> [DESCRIPTION OF THE TASK] Reproduce the following lines verbatim, keeping every character and line break as given.

>> Start

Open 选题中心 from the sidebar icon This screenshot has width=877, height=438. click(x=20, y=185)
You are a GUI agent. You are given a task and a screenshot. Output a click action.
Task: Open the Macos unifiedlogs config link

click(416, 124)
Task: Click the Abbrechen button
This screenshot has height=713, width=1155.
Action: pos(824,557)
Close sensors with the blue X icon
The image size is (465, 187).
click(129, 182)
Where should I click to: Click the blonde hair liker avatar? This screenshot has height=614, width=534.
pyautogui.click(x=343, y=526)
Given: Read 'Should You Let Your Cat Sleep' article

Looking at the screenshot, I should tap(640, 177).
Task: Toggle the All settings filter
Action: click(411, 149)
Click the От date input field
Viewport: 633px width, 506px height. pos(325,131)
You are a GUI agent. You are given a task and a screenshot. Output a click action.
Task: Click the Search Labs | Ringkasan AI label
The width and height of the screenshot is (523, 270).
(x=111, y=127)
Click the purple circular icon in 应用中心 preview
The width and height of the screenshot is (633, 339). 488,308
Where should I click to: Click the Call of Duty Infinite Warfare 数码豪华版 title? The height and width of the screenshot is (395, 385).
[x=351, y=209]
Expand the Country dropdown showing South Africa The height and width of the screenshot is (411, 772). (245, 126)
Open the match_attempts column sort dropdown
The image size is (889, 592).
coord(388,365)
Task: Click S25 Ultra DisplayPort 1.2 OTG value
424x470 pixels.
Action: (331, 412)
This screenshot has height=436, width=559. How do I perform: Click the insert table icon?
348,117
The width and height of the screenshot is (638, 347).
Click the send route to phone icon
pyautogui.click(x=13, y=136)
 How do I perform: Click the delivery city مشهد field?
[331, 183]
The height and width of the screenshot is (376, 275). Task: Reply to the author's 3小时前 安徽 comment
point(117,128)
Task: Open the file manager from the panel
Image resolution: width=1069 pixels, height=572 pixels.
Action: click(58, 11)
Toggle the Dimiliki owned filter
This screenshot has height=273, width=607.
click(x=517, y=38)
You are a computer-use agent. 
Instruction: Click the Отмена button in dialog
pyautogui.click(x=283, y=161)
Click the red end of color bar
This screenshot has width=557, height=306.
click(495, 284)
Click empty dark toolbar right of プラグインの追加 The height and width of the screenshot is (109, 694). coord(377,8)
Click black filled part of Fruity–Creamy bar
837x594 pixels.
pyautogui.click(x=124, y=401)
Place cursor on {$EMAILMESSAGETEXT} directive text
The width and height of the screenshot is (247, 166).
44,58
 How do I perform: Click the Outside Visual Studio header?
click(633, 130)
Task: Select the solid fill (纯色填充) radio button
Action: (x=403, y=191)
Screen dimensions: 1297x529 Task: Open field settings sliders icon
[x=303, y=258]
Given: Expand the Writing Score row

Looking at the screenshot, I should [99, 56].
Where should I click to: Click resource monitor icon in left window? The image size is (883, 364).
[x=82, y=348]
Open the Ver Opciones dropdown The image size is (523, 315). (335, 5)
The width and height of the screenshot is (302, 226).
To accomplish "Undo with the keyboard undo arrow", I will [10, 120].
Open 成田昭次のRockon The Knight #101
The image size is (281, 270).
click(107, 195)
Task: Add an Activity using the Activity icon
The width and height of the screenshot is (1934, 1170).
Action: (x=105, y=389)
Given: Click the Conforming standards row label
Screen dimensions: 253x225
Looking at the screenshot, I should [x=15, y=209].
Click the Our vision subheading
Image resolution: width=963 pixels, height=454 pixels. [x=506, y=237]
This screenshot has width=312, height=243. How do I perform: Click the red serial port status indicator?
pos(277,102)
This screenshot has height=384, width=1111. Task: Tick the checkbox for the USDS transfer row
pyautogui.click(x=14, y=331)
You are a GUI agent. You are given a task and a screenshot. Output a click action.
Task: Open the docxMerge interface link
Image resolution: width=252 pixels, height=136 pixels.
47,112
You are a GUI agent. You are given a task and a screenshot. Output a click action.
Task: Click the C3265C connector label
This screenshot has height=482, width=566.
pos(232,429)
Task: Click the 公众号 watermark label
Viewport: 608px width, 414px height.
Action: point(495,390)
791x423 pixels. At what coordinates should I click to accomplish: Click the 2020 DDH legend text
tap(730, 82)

>> End

> [SOLUTION BELOW]
Open 选题中心 from the sidebar icon This screenshot has width=877, height=438. click(x=20, y=185)
You are a GUI agent. You are given a task and a screenshot. Output a click action.
Task: Open the Macos unifiedlogs config link

click(416, 124)
Task: Click the Abbrechen button
This screenshot has height=713, width=1155.
Action: pos(824,557)
Close sensors with the blue X icon
The image size is (465, 187).
click(129, 182)
Where should I click to: Click the blonde hair liker avatar? This screenshot has height=614, width=534.
pyautogui.click(x=343, y=526)
Given: Read 'Should You Let Your Cat Sleep' article

Looking at the screenshot, I should tap(640, 177).
Task: Toggle the All settings filter
Action: click(411, 149)
Click the От date input field
Viewport: 633px width, 506px height. pos(325,131)
You are a GUI agent. You are given a task and a screenshot. Output a click action.
Task: Click the Search Labs | Ringkasan AI label
The width and height of the screenshot is (523, 270).
(x=111, y=127)
Click the purple circular icon in 应用中心 preview
The width and height of the screenshot is (633, 339). 488,308
Where should I click to: Click the Call of Duty Infinite Warfare 数码豪华版 title? The height and width of the screenshot is (395, 385).
[x=351, y=209]
Expand the Country dropdown showing South Africa The height and width of the screenshot is (411, 772). (245, 126)
Open the match_attempts column sort dropdown
The image size is (889, 592).
coord(388,365)
Task: Click S25 Ultra DisplayPort 1.2 OTG value
424x470 pixels.
Action: (331, 412)
This screenshot has height=436, width=559. How do I perform: Click the insert table icon?
348,117
The width and height of the screenshot is (638, 347).
Click the send route to phone icon
pyautogui.click(x=13, y=136)
 How do I perform: Click the delivery city مشهد field?
[331, 183]
The height and width of the screenshot is (376, 275). Task: Reply to the author's 3小时前 安徽 comment
point(117,128)
Task: Open the file manager from the panel
Image resolution: width=1069 pixels, height=572 pixels.
Action: click(58, 11)
Toggle the Dimiliki owned filter
This screenshot has height=273, width=607.
click(x=517, y=38)
You are a computer-use agent. 
Instruction: Click the Отмена button in dialog
pyautogui.click(x=283, y=161)
Click the red end of color bar
This screenshot has width=557, height=306.
click(495, 284)
Click empty dark toolbar right of プラグインの追加 The height and width of the screenshot is (109, 694). coord(377,8)
Click black filled part of Fruity–Creamy bar
837x594 pixels.
pyautogui.click(x=124, y=401)
Place cursor on {$EMAILMESSAGETEXT} directive text
The width and height of the screenshot is (247, 166).
44,58
 How do I perform: Click the Outside Visual Studio header?
click(633, 130)
Task: Select the solid fill (纯色填充) radio button
Action: (x=403, y=191)
Screen dimensions: 1297x529 Task: Open field settings sliders icon
[x=303, y=258]
Given: Expand the Writing Score row

Looking at the screenshot, I should [99, 56].
Where should I click to: Click resource monitor icon in left window? The image size is (883, 364).
[x=82, y=348]
Open the Ver Opciones dropdown The image size is (523, 315). (335, 5)
The width and height of the screenshot is (302, 226).
To accomplish "Undo with the keyboard undo arrow", I will [10, 120].
Open 成田昭次のRockon The Knight #101
The image size is (281, 270).
click(107, 195)
Task: Add an Activity using the Activity icon
The width and height of the screenshot is (1934, 1170).
Action: (x=105, y=389)
Given: Click the Conforming standards row label
Screen dimensions: 253x225
Looking at the screenshot, I should [x=15, y=209].
Click the Our vision subheading
Image resolution: width=963 pixels, height=454 pixels. [x=506, y=237]
This screenshot has width=312, height=243. How do I perform: Click the red serial port status indicator?
pos(277,102)
This screenshot has height=384, width=1111. Task: Tick the checkbox for the USDS transfer row
pyautogui.click(x=14, y=331)
You are a GUI agent. You are given a task and a screenshot. Output a click action.
Task: Open the docxMerge interface link
Image resolution: width=252 pixels, height=136 pixels.
47,112
You are a GUI agent. You are given a task and a screenshot. Output a click action.
Task: Click the C3265C connector label
This screenshot has height=482, width=566.
pos(232,429)
Task: Click the 公众号 watermark label
Viewport: 608px width, 414px height.
Action: point(495,390)
791x423 pixels. At what coordinates should I click to accomplish: Click the 2020 DDH legend text
tap(730, 82)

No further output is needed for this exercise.